Moto2, Mattia Volpi “Finalmente considero a moto informal”

Uma temporada de estreia em alta, o top 10 final é possível? Mattia Volpi está perto, mas o que mais importa é que ainda conseguiu progredir constantemente no seu primeiro ano completo no JuniorGP Moto2. O porta-estandarte da MMR destaca em particular a sensação com a sua moto, bem como outros pequenos mas significativos passos em frente também dados durante o reinício em Aragão após o longo intervalo. Na próxima semana é a vez do Valência, Volpi terá claramente como objectivo terminar com uma nota alta e depois olhar para 2024 com mais confiança.

Mattia Volpi, como foi em Aragão? Vamos começar com os testes.

O contacto foi um pouco traumático depois de dois meses e meio sem andar na Moto2! Fiz um wild card em Mugello [nel National Trophy 600, ndr] Mas isso não é a mesma coisa. Nos testes, no entanto, encontrámos uma boa afinação e uma boa base para começar, e no segundo dia rodamos bastante bem. Houve também um pequeno escorregão quando tentei uma mudança na frente, mas digamos que esperávamos um pouco.

Então você se preparou bem para o fim de semana de corrida.

Na quinta-feira, porém, tive que amaciar o motor novo, perdi algum tempo em mudanças importantes, mas no final houve a vantagem de ser novo. Depois à tarde tivemos um pequeno problema técnico, um cabo quebrou e a moto estava praticamente com dois cilindros! Tivemos que parar e perdemos metade da sessão, até porque os comissários não estavam lá… Mas ainda tínhamos os dados do teste. Aí na sexta tivemos dificuldades, procurávamos uma modificação para que a moto pudesse virar com a traseira, mas não muito: é preciso um bom equilíbrio com as muitas acelerações rápidas, se não tiver uma boa tração você perde tempo.

Depois chegamos à qualificação de sábado.

No Q1 fui imediatamente um segundo e meio mais rápido que na sexta-feira, depois fizemos uma mudança na traseira e fui um décimo mais lento, depois voltamos. No Q2, porém, só tinha um jogo de pneus… Mas tive um bom ritmo do ponto de vista da corrida, para decidir a afinação final.

Mattia Volpi, então cabe às corridas, mas na primeira há uma penalidade pesada!

Comecei por baixo com a regra dos 130% nos vários setores, só fiz devagar, mas demais… Não esperávamos. Porém fiz uma boa corrida 1, estou muito feliz porque me recuperei e no final terminei em 9º, me diverti muito fazendo ultrapassagens. Porém estraguei o pneu, nas últimas voltas poderia ter ficado em 7º mas tive que desistir ou teria me jogado na arquibancada! Na corrida 2, porém, a temperatura subiu muito, por isso foi um pouco mais difícil de gerir, mas no final correu bem. Uma boa batalha, com a diferença para o primeiro diminuindo. Isto significa que houve mais um passo em frente.

Houve alguma coisa que foi pior do que você esperava? E algo que ficou aquém das expectativas?

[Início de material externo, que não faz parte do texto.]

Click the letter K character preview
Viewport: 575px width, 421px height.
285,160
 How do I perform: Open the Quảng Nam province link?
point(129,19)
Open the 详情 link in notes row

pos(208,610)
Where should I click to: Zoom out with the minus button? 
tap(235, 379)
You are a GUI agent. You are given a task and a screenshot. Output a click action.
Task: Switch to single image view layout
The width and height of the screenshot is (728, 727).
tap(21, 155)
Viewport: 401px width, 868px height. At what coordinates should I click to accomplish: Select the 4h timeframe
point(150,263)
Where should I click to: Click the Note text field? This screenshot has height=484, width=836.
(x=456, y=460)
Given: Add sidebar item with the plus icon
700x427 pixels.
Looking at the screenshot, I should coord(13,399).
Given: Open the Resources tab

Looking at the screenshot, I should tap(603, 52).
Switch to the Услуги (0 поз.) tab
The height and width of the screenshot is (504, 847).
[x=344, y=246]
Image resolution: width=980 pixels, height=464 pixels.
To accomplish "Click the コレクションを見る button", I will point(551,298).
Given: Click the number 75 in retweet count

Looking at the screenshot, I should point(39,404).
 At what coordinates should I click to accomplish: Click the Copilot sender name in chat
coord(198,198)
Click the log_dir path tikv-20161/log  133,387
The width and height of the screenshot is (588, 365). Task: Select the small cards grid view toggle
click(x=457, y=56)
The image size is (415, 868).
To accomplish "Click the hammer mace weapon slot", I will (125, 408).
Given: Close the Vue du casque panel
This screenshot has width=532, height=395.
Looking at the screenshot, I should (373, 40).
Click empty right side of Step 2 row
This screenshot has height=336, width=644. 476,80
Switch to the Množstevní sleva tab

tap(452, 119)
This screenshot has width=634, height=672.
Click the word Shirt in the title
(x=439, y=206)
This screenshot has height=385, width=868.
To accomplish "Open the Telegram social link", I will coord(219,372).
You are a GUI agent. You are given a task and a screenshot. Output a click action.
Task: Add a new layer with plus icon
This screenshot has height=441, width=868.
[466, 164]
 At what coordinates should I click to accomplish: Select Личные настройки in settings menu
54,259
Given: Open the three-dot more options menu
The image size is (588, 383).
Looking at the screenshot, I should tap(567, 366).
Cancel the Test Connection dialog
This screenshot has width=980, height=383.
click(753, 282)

Lutei um pouco na corrida 1 nas travagens bruscas, mas fui muito bom nas travagens mais ‘suaves’, como nas curvas 5 ou 7. Não estive principalmente na frente, mas é um problema que conseguimos resolver para a Corrida 2 Porém, não esperava ter essa sensação com a moto, finalmente consegui dar um pouco mais de informalidade. Consigo ter mais confiança na hora de entrar nas curvas, recuperando o que perdi em outros pontos, e já não sigo tanto os outros para ter referência e acertar o tempo, o que é muito positivo.

Mattia Volpi, agora você olha para o Valência com ainda mais motivação.

Tentaremos dar mais passos em frente, principalmente para melhorar na qualificação, para talvez chegar mais à frente, até entre os 5 primeiros. Não é um dos meus circuitos preferidos porque é muito pequeno em comparação com os outros, mas quero fazer muito bem. Colocaram asfalto novo, talvez seja melhor porque da última vez houve alguns buracos grandes. Esperemos que seja um problema resolvido e que não esteja muito frio, até porque seria mais difícil manter os Dunlops à temperatura.

Quais são seus planos para 2024?

Com certeza voltarei a fazer Moto2 no CEV. Conversamos com Massimiliano [Morlacchi] ficar com a MMR, a intenção é boa mas ainda não sei exatamente. No próximo ano teremos muitas novidades, principalmente a chegada da Pirelli e de todos com as motos 2023. No papel com os pneus novos, com carcaça mais macia, iremos muito melhor na volta voadora, mas serão mais difíceis de conseguir na corrida, especialmente na traseira. Em teoria não deveria me causar problemas, mas ainda não experimentei e não quero falar tão cedo!